Recorded: 09 Apr 2001
Well, I think I would generalize the meetings and the symposiums together. The picture in my mind of an early-day Cold Spring Harbor meeting, in a room with card table chairs and a speaker in shorts and a T-shirt using a fishing rod as a pointer is certainly different from the style of many of the current talks at Cold Spring Harbor meetings. Cold Spring Harbor itself is certainly different from Cold Spring Harbor the days when I first saw it. It’s become much grander; the buildings are much nicer, the accommodations are vastly nicer, which has many beneficial attributes. But I think with that has come a little bit more formality. I mean, the trees are bigger and it’s not just because it’s a later date. Some of them were actually brought in and planted to put bigger trees on the grounds. The ski slope that John Cairns had on the hill is no longer used for that kind of casual encounter, and has a very different look to it, I’m told. I didn’t see it as a ski slope, but I did see it soon afterward and it basically looked the same. I think the answer is Cold Spring Harbor has become a bigger, wealthier, and more formal place. The science always at the soul of the laboratory has consciously been developed to interface more broadly. I think that has made much of the style a little bit more formal than what it was.

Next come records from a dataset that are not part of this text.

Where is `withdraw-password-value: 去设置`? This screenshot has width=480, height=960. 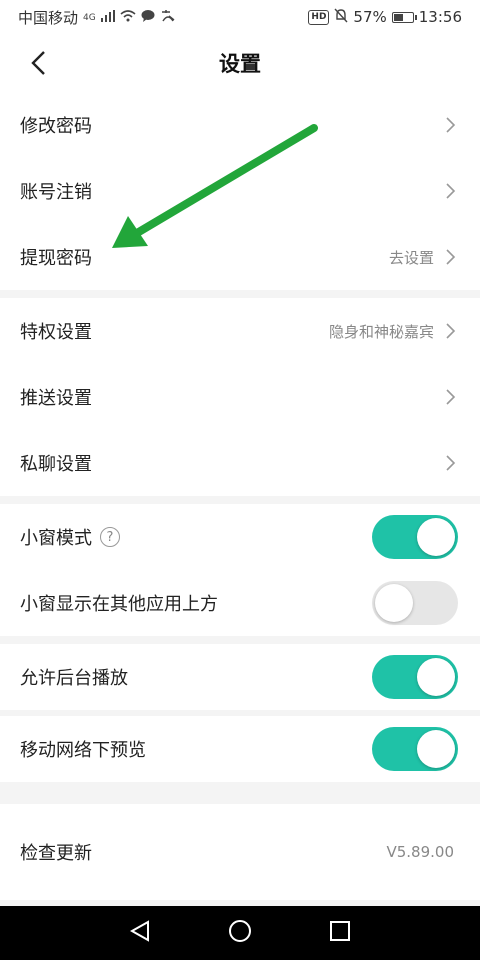 withdraw-password-value: 去设置 is located at coordinates (411, 258).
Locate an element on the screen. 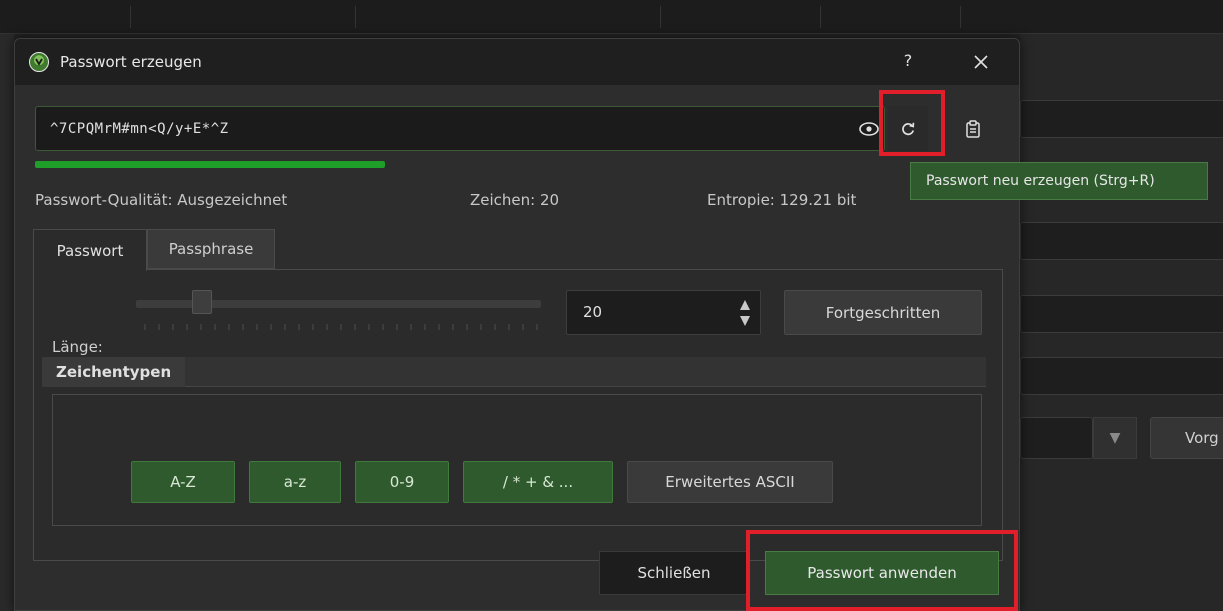  copy-to-clipboard-button is located at coordinates (973, 128).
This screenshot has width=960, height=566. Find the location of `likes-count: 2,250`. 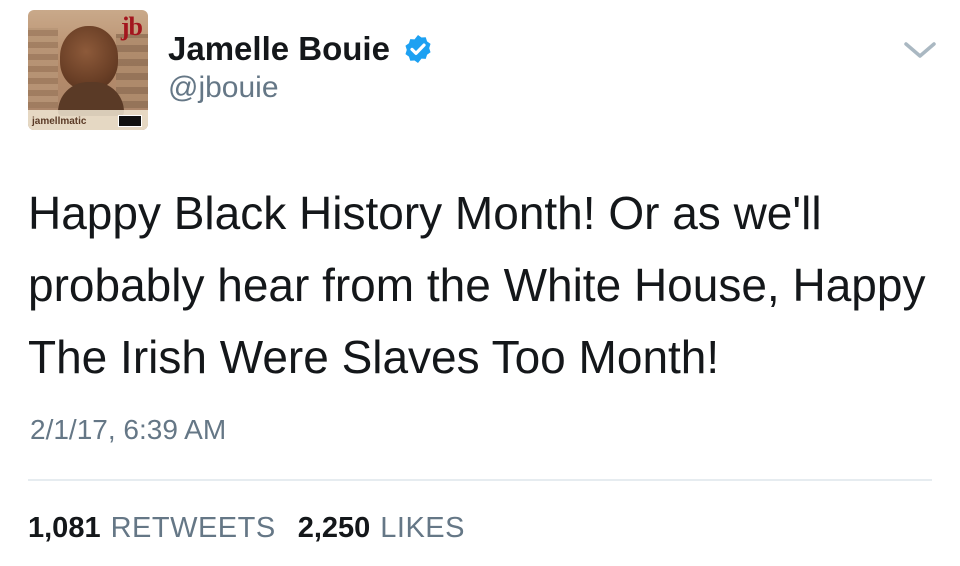

likes-count: 2,250 is located at coordinates (334, 528).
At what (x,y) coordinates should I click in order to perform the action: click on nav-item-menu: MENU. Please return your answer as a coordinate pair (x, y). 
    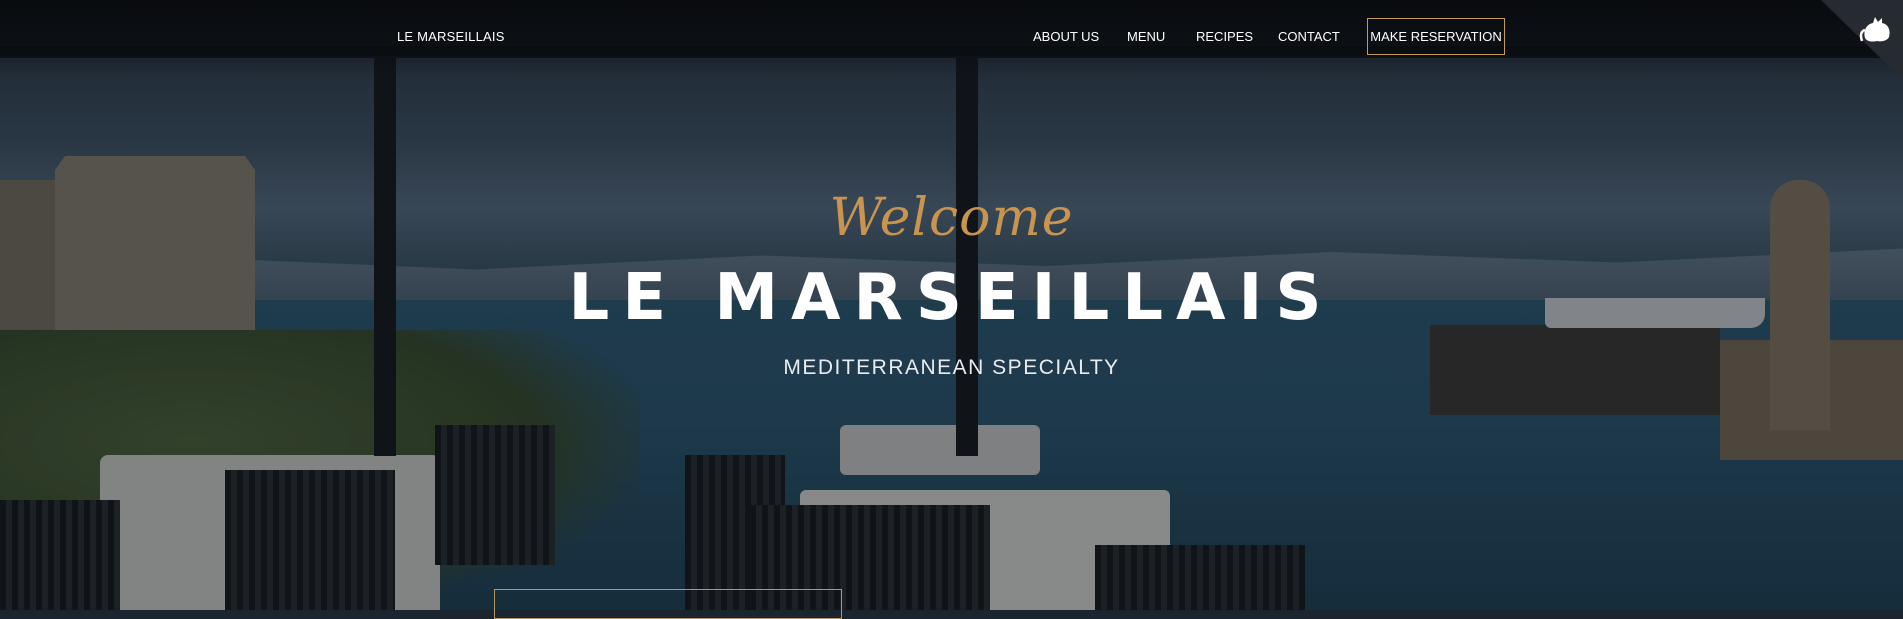
    Looking at the image, I should click on (1146, 36).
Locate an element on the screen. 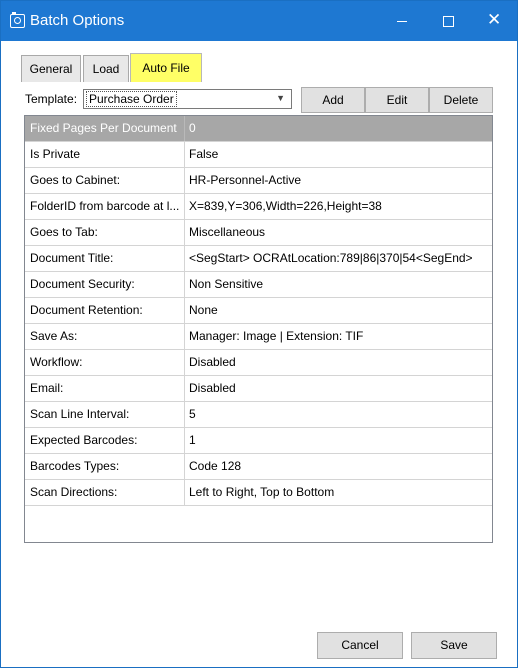  grid-row: Scan Line Interval: 5 is located at coordinates (258, 415).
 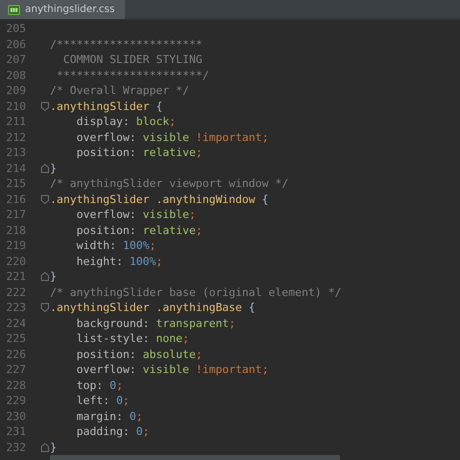 I want to click on code-line: margin: 0;, so click(x=109, y=416).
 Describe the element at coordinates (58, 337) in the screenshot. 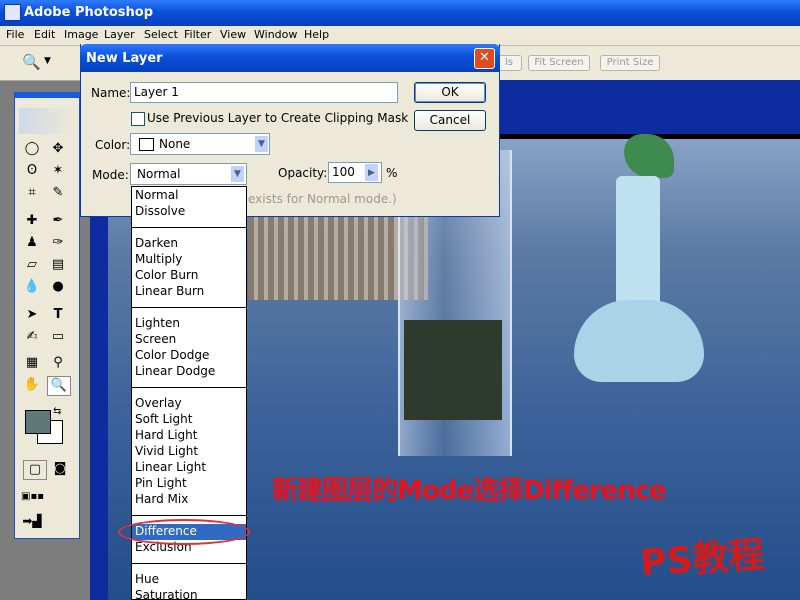

I see `shape-tool-icon: ▭` at that location.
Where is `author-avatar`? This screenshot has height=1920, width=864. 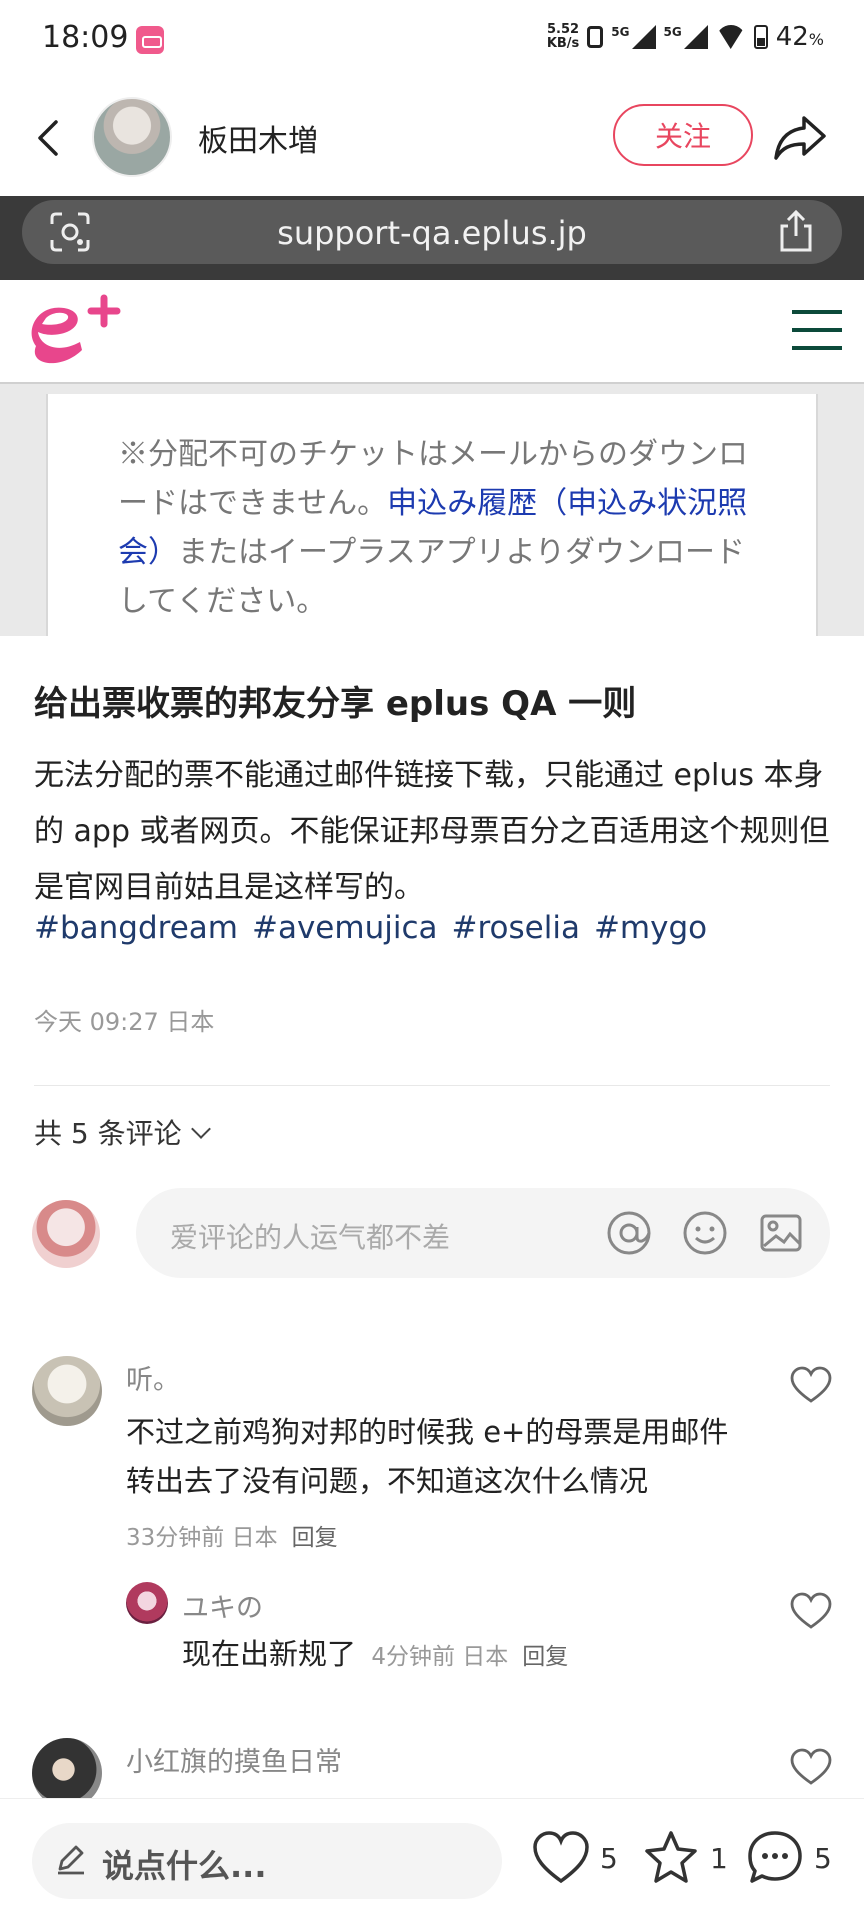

H. Robert Horvitz received his Ph.D. in 1974 from Harvard University, under the tutelage of Jim Watson. He joined the MIT Department of Biology faculty in 1978, and was named David Koch Professor of Biology in 2000. He is also Investigator at the Howard Hughes Medical Institute and was appointed Investigator at the McGovern Institute in 2001.
Horvitz is a member of the U.S. National Academy of Sciences and a recipient of the Gairdner Foundation International Award, the Alfred P. Sloan, Jr. Prize from the General Motors Cancer Research Foundation and the Bristol-Myers Squibb Award for Distinguished Achievement in Neuroscience. In 2002, he was award the Nobel Prize in Physiology and Medicine with Sydney Brenner and John Sulston “for their discoveries concerning 'genetic regulation of organ development and programmed cell death'."
Horvitz currently studies how genes control the development of the nervous system and how the nervous system controls behavior. He has elucidated a molecular genetic pathway for programmed cell death (apoptosis), which is fundamental to nervous system development in all animals.